START LISTING

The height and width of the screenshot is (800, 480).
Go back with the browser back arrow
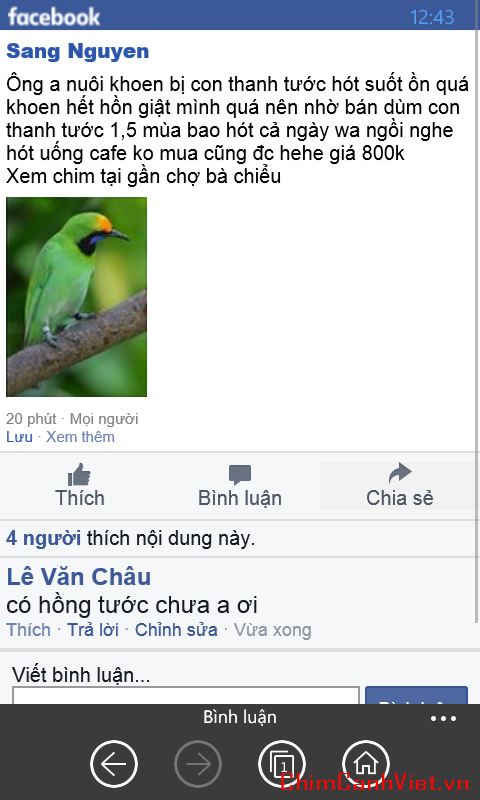pos(114,764)
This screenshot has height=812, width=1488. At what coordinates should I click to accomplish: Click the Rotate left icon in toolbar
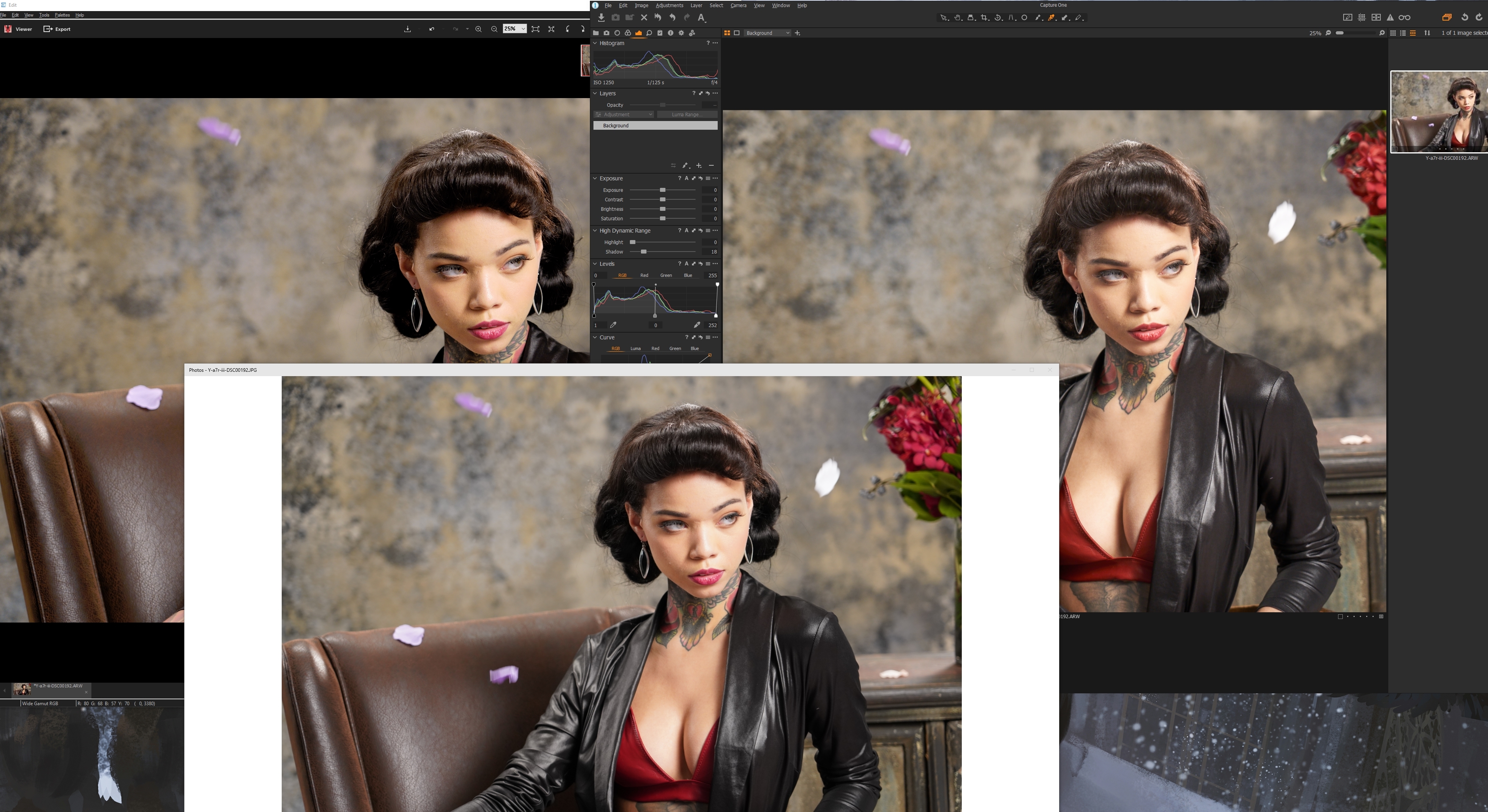pos(1464,17)
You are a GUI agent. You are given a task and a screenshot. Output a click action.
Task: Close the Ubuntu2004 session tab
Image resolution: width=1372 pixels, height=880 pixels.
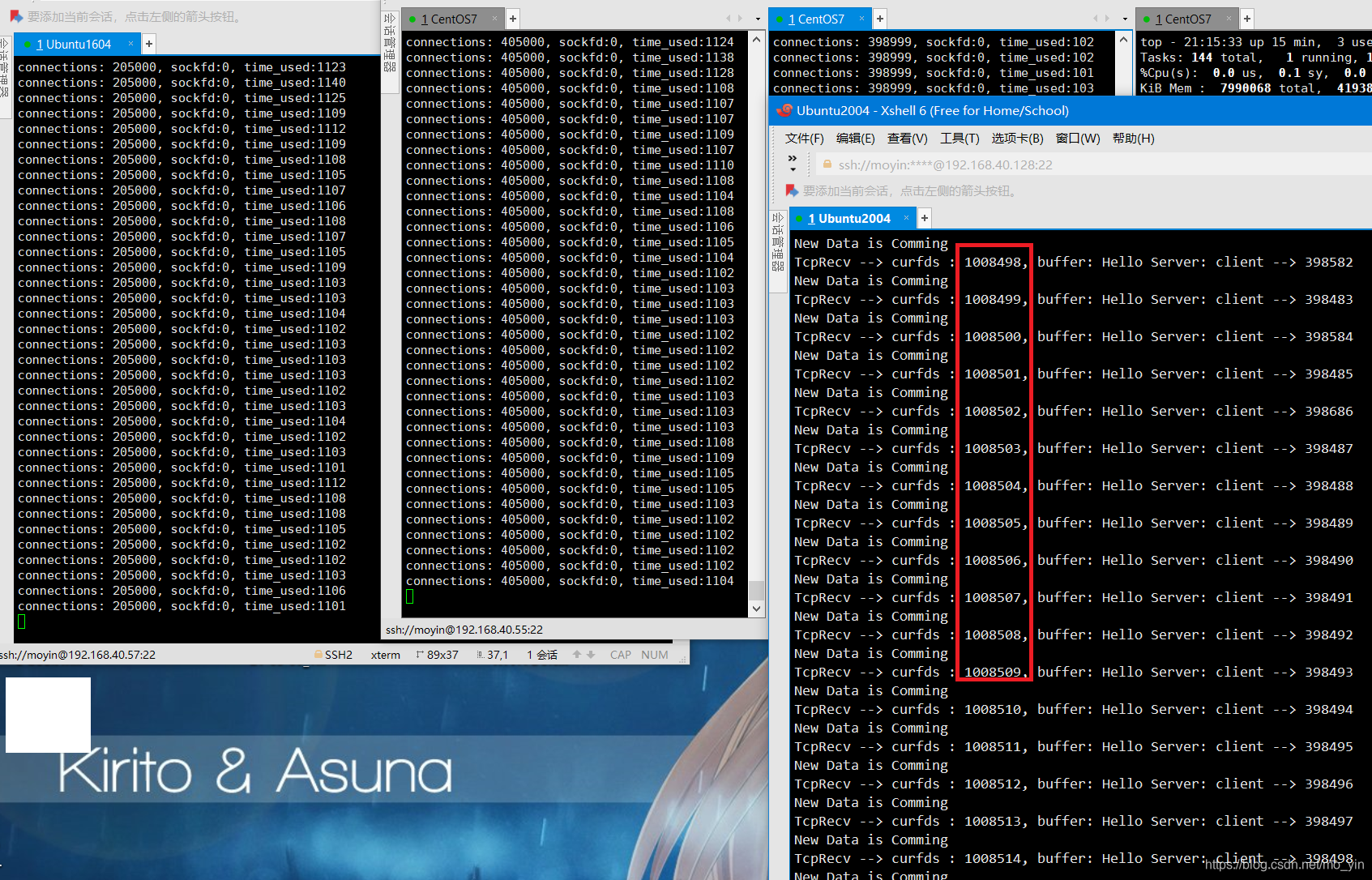point(907,218)
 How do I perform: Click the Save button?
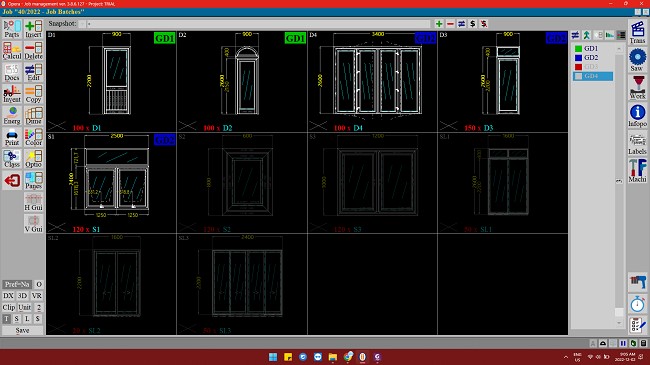click(22, 330)
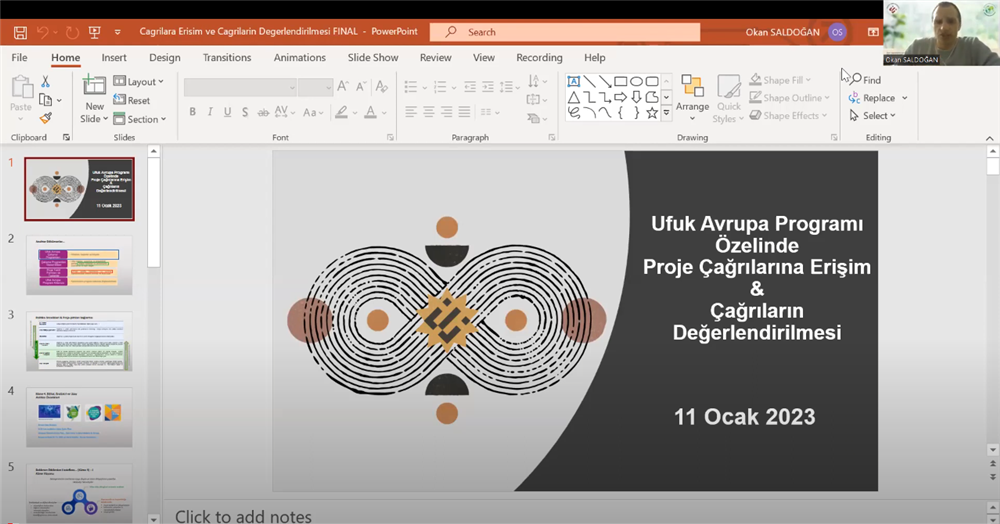Switch to the Slide Show tab
Screen dimensions: 1000x524
pyautogui.click(x=373, y=57)
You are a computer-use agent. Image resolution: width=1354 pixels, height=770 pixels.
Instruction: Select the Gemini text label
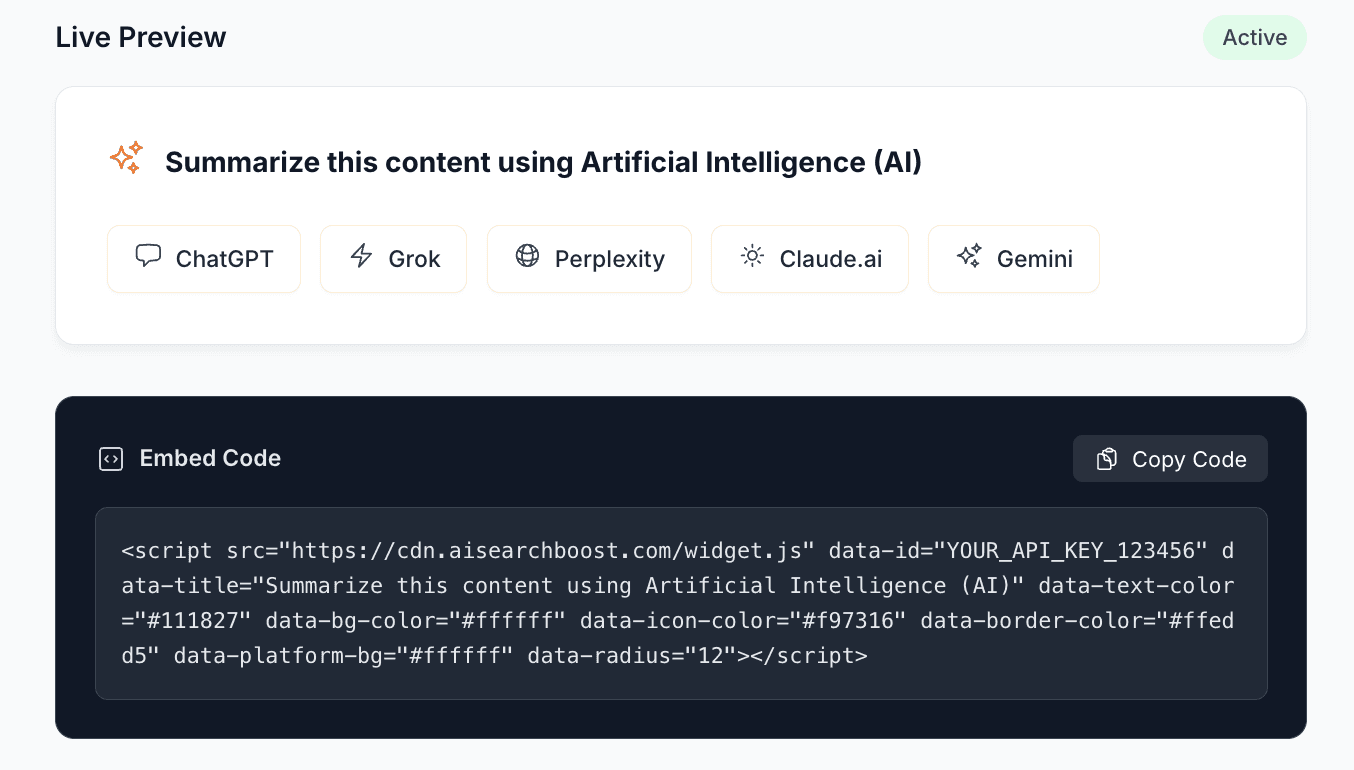(1034, 259)
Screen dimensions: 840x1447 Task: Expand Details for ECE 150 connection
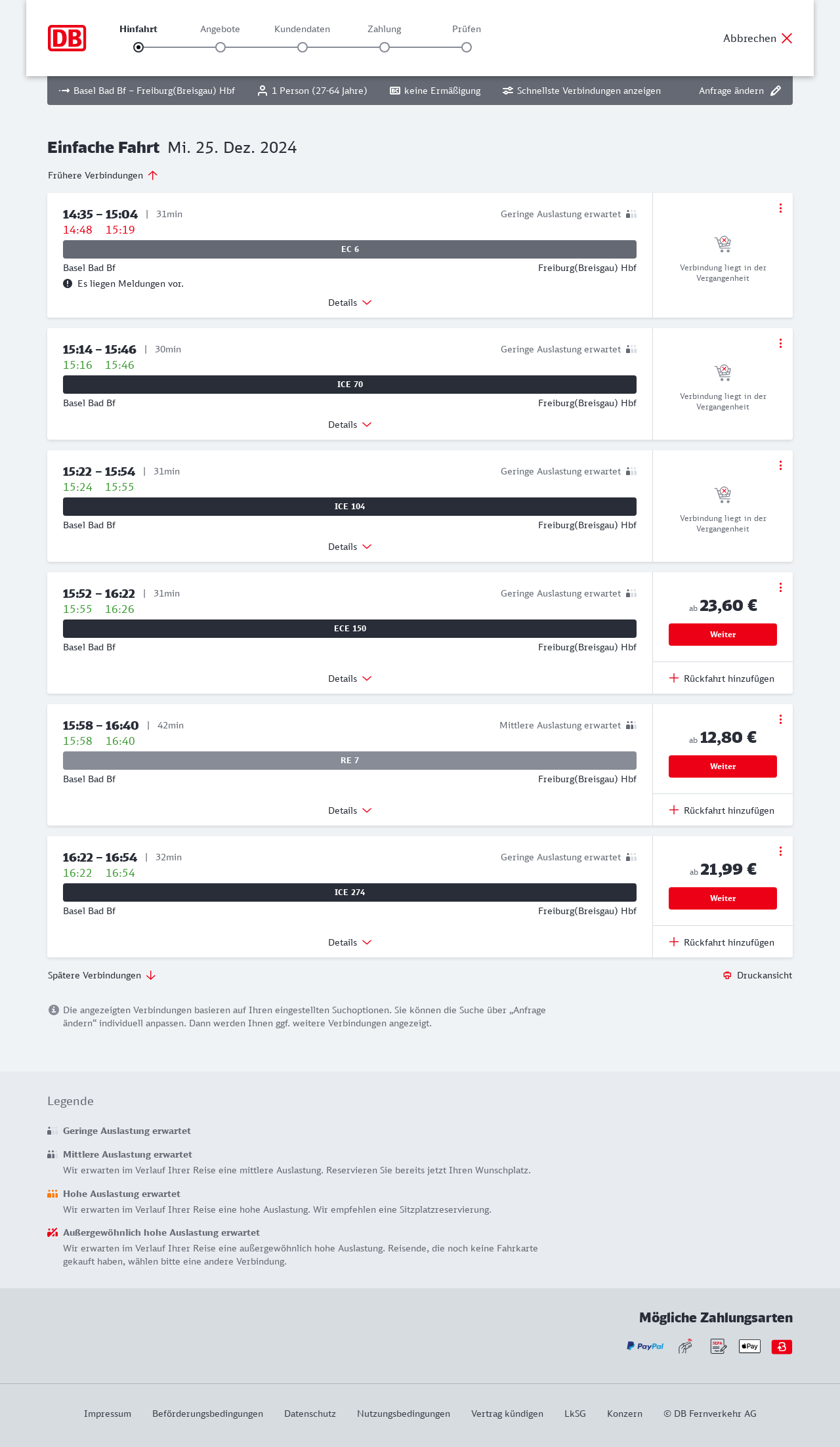click(350, 679)
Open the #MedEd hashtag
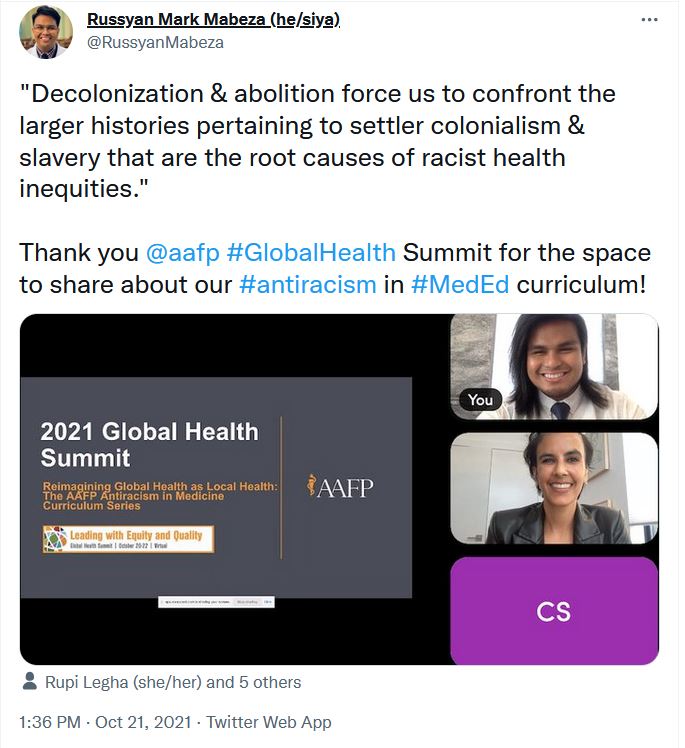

END LISTING

Rewrite every line of the listing above as a numbered list, without blank lines, and omit the pictures.

= TASK ANSWER =
1. The height and width of the screenshot is (800, 480).
2. Go back with the browser back arrow
3. pos(114,764)
4. This screenshot has height=812, width=1488. At what coordinates should I click to accomplish: Click the Rotate left icon in toolbar
5. pos(1464,17)
6. You are a GUI agent. You are given a task and a screenshot. Output a click action.
7. Task: Close the Ubuntu2004 session tab
8. Image resolution: width=1372 pixels, height=880 pixels.
9. point(907,218)
10.  How do I perform: Click the Save button?
11. click(22, 330)
12. Switch to the Slide Show tab
13. Screen dimensions: 1000x524
14. pyautogui.click(x=373, y=57)
15. You are a computer-use agent. Image resolution: width=1354 pixels, height=770 pixels.
16. Instruction: Select the Gemini text label
17. (1034, 259)
18. Screen dimensions: 840x1447 Task: Expand Details for ECE 150 connection
19. click(350, 679)
20. Open the #MedEd hashtag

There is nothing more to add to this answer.